A Data Processor refers to a natural or legal person, public authority, agency or any other entity that processes the personal data on behalf of the Data Controller.
The processing of personal data must follow the principles set out in section 25 of the Data Protection Act. Data Controllers and Data Processors must observe these principles while processing personal data:
- Adherence to the right of the data subject to privacy;
- Lawfulness, fairness and transparency;
- Purpose limitation, i.e. processing personal data for explicit, specified and legitimate purposes;
- Principle of data minimisation, i.e. personal data should be adequate, relevant, and limited to what is necessary for the data processing purposes;
- Accuracy.

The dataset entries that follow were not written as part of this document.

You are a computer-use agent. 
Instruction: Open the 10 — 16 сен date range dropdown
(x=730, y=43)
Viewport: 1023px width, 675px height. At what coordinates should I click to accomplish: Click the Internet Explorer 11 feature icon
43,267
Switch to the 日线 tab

Personal data should be up to date, and reasonable steps taken to ensure that any inaccuracy is erased or rectified without delay;
- Provide the data subject with valid explanation whenever information relating to family or private affairs is required.
- Storage limitation, i.e. personal data should not be kept for periods longer than the purposes it was collected for;
- Personal data is not transferred outside Kenya unless there is proof of adequate data protection safeguards or consent from the data subject.

Rights of Data Subjects

The Data Protection Act defines a Data Subject as an identified or identifiable natural person who is the subject of personal data.
A Data Subject has a right to know how the Data Collectors or Data Processors will use the data and have access to their private data, which is held by a Data Processor or a Data Controller.
Also, a Data Subject has the right to object to or oppose the processing of all or part of their private data, request for correction of false or misleading data, and deleting of false or misleading data about them.
A Data Processor or Data Controller may process a Data Subject’s data, despite their objection, if they prove there exists a compelling legitimate interest that overrides the subject’s interest or the processing of personal data is in the exercise of or defence of a legal claim.
Section 37(2) provides a safety net to protect the Data Subject’s data from being used for commercial purposes by Data Processors and Data Controllers in a manner that exposes the Data Subject’s identity.

Conditions of Consent

The Data Protection Act emphasises on the importance of protection of privacy and personal data. Section 32 of the Act sets down the condition under which personal data is to be collected; a Data Collector or Data Controller bears the burden of proving that consent was obtained from the Data Subject before personal data is collected and processed.

Children Protection

Children are vulnerable members of society; hence the government is keen at protecting children’s data from illegal access or from being misused. Section 33 of the Data Protection Act obliges Data Processors and Data Controllers not to process a child’s private and personal data unless they obtain consent from the child’s parent or guardian. The Data Processor or Controller must ensure that they process children data in a manner that protects their rights and in the best interest of the child.
To ensure adherence to the laws regarding the protection of children’s rights, section 33(2) of the Act requires Data Processors and Data Controllers to put in place mechanisms for age verifications and consent before a child’s data is processed.

Data Retention

The Act does not prescribe the duration for which Data Processors and Data Controllers may keep personal data. Section 39 of the Act permits Data Controllers and Data Processors can keep personal data for as long as it is reasonable and necessary to satisfy the intended purposes for the collection. The duration for which Data Controllers and Data Processors may keep personal data is a reasonable time to accomplish their mission.
Data Controllers and Data Processors may retain personal data after accomplishing their purpose. However, they may only retain personal data if they prove that they are authorised by law to maintain the data. The Data Controllers and Data Processors should only keep personal data for reasonable and lawful purposes after seeking the consent of the Data Subject.
Data Controllers and Data Processors are obliged to dispose of the personal data after fulfilling the purpose of collecting the data.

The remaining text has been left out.